Entries for locating text and elements
★ ★ ★ ★ ★
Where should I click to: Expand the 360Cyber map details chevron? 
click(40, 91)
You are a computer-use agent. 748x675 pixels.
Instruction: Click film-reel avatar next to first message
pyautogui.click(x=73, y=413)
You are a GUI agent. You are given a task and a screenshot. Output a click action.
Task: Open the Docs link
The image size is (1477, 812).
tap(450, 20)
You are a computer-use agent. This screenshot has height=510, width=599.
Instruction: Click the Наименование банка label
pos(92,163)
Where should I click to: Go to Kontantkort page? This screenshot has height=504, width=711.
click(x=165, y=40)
★ ★ ★ ★ ★
◆ Work to be completed:
Reproduce all of the data above, changing "Instruction" to "Command" wherever it occurs and leaving everything else unchanged.

◆ Task result:
Where should I click to: Expand the 360Cyber map details chevron? 
click(40, 91)
You are a computer-use agent. 748x675 pixels.
Command: Click film-reel avatar next to first message
pyautogui.click(x=73, y=413)
You are a GUI agent. You are given a task and a screenshot. Output a click action.
Task: Open the Docs link
The image size is (1477, 812).
tap(450, 20)
You are a computer-use agent. This screenshot has height=510, width=599.
Command: Click the Наименование банка label
pos(92,163)
Where should I click to: Go to Kontantkort page? This screenshot has height=504, width=711.
click(x=165, y=40)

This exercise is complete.